MATERIALS PROVIDED:
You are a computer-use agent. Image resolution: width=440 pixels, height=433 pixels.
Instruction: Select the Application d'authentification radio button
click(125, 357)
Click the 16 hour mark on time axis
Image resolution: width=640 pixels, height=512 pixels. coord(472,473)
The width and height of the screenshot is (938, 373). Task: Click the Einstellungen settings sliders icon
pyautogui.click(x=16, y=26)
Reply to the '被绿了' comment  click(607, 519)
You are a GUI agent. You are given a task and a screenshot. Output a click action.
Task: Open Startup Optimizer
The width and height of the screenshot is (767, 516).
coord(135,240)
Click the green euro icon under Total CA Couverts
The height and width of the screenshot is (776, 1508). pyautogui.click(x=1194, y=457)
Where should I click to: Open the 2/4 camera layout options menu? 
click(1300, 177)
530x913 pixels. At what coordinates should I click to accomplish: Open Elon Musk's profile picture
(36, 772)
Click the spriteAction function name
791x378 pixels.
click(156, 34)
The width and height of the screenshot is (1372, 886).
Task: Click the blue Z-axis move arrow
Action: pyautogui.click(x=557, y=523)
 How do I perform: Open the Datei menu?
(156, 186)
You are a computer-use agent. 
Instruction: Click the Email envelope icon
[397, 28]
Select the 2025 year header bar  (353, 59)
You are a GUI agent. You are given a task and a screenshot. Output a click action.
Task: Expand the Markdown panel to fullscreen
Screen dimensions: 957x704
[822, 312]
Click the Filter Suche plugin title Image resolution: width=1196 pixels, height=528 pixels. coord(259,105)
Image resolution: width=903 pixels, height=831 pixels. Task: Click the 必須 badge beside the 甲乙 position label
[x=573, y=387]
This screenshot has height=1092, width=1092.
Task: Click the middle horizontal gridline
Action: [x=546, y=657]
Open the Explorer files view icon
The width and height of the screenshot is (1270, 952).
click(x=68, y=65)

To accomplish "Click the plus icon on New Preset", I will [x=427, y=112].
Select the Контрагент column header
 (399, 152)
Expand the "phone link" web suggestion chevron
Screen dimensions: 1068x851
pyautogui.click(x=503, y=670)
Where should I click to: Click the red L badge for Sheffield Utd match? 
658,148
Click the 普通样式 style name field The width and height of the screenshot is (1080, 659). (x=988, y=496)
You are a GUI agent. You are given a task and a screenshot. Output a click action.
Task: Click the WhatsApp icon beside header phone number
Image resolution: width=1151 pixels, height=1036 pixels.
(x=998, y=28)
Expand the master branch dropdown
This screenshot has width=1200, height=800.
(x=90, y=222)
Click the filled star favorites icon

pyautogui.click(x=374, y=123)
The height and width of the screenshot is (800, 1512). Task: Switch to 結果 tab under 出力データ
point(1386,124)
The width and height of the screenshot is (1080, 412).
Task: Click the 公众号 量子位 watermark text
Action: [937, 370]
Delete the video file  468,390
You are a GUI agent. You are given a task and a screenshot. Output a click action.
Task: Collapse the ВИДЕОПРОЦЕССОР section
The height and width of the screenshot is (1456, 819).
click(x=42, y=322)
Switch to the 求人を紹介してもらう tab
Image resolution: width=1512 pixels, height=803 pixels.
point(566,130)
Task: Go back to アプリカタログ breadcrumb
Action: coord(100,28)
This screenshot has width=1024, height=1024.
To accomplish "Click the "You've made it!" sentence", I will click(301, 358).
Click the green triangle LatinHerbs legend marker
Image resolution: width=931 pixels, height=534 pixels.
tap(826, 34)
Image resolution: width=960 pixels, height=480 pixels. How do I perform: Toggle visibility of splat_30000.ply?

ABOUT THIS TASK:
Which lines in the records above include the word "Expand"? Copy them out.

EXERCISE ANSWER:
Task: Expand the Markdown panel to fullscreen
Expand the "phone link" web suggestion chevron
Expand the master branch dropdown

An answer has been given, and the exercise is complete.